I know what poetry can do.

It was almost as if I could foresee the moment later that afternoon, when my brother and I drove to Target to find a few more things for Dad’s room, when we stopped talking about logistics. The silence sank in between us, suburban bungalows and strip malls passing on either side, long-winded rationalizations no longer conveying any of the emotional essence.

“Life. You know?” my brother said.

Or as if I could envision the next day—because Sunday did come, hot and bright—when Dad and I walked slowly up the ramp of his new home.

He clutched my hand, and I felt his fingers bucking. They were always in motion, but he held on as hard as he could. He took his tiny, tiny steps forward, and I matched his pace—there’s no rush, Dad—as one of the caregivers in blue opened the door.

A Ride to the Church Yard

By James Nichols

Josh, the funeral home driver
Shivered at the damp and cold.
Riding beside him was the tow-headed ten-year-old
And his two giggly baby sisters,
Hair all shiny like spun gold.
As they turned in the gate beneath the tower,
Josh thought, Sure enough, that mouthy boy
Will say something all too bold.

“Sir, does that clunky clock keep good time?”

Enough for all you’ll ever need.

“Sir, why are those rotting flowers piled everywhere?”

To keep the squirrels from running through your hair.

“Sir, why does that rusty old box stinketh so?”

Because your nose is too damned big, you brat.

“Sir, are you speaking?

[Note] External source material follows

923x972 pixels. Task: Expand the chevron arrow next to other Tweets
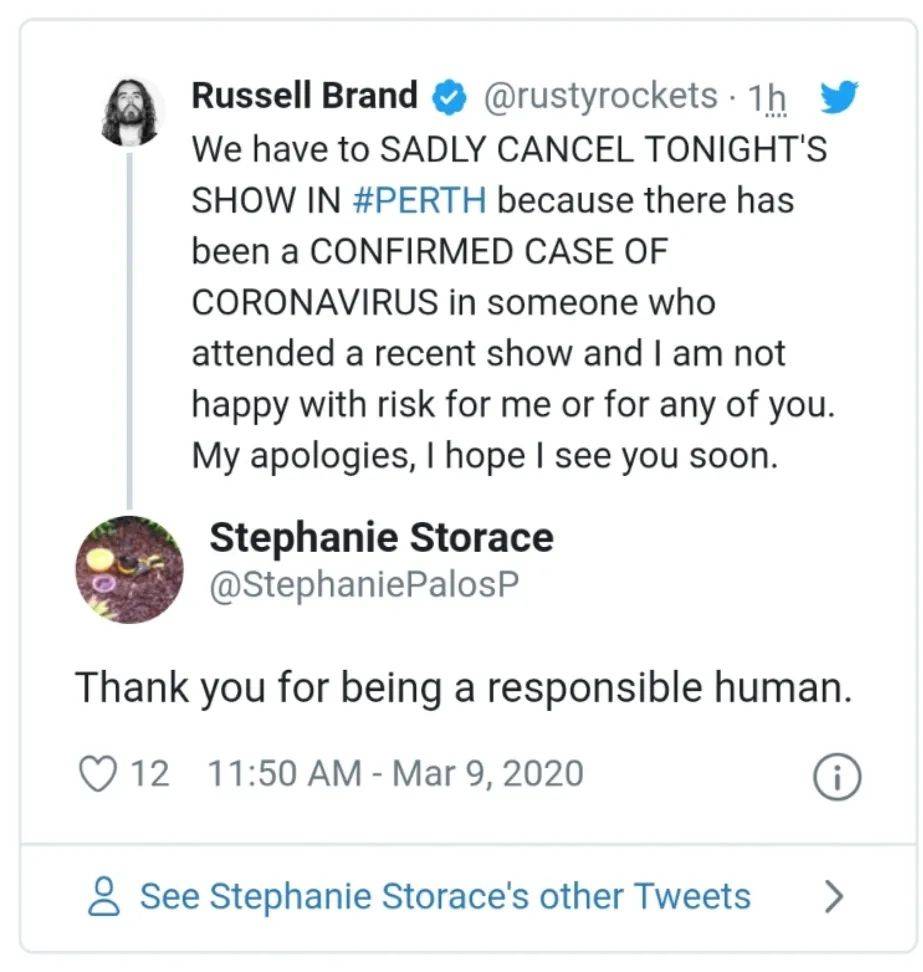click(x=834, y=897)
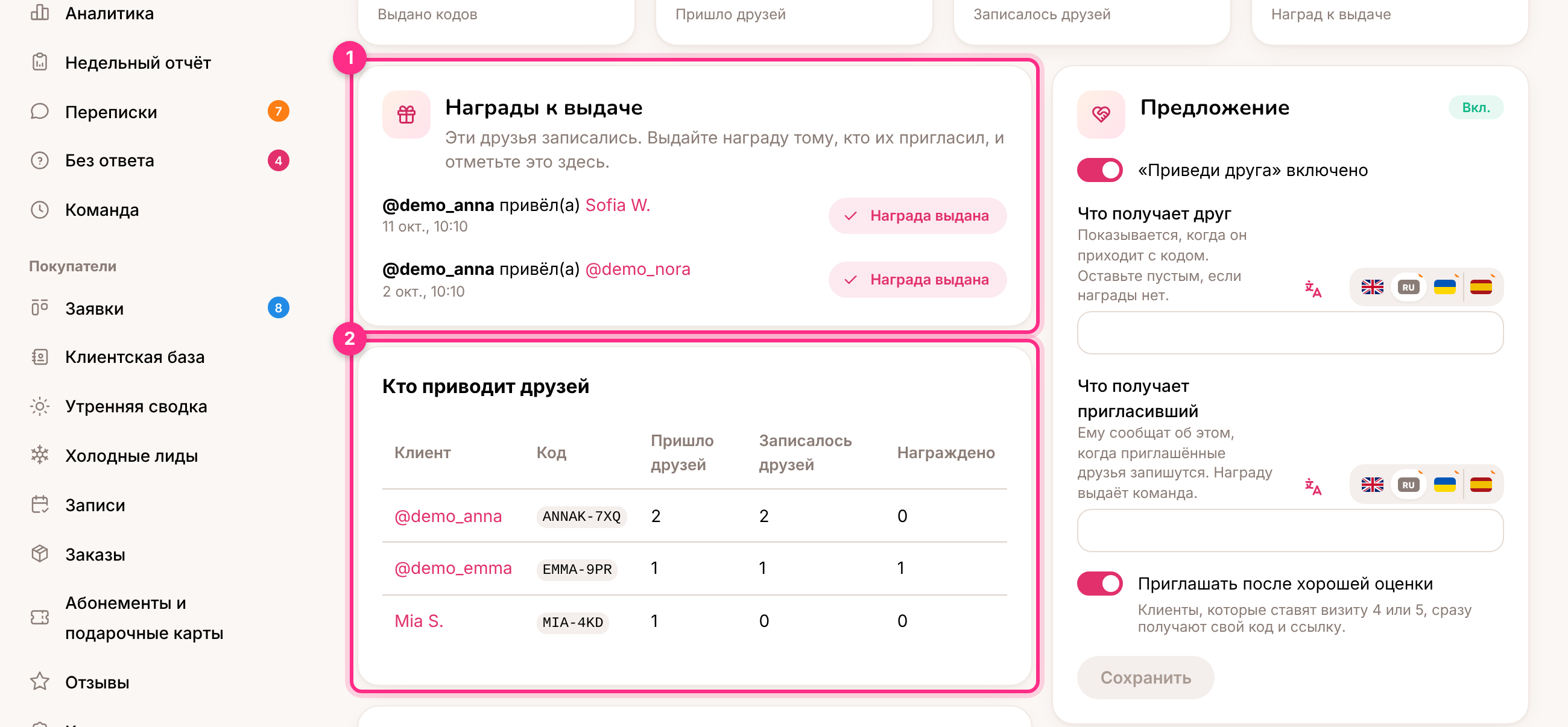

What was that?”

You insolent pup, let me fling this box lid up.
Now see what you’ve got.

The boy stood stock still, like one dreaming;
No sound was heard except the young girls screaming.

Lines of pity creased the old man’s face.
Gently Josh said, “Come, child, every family
For grief must have its place.
And now we all must attend to
Our own souls’ redeeming.

The boy took his hand and went, content.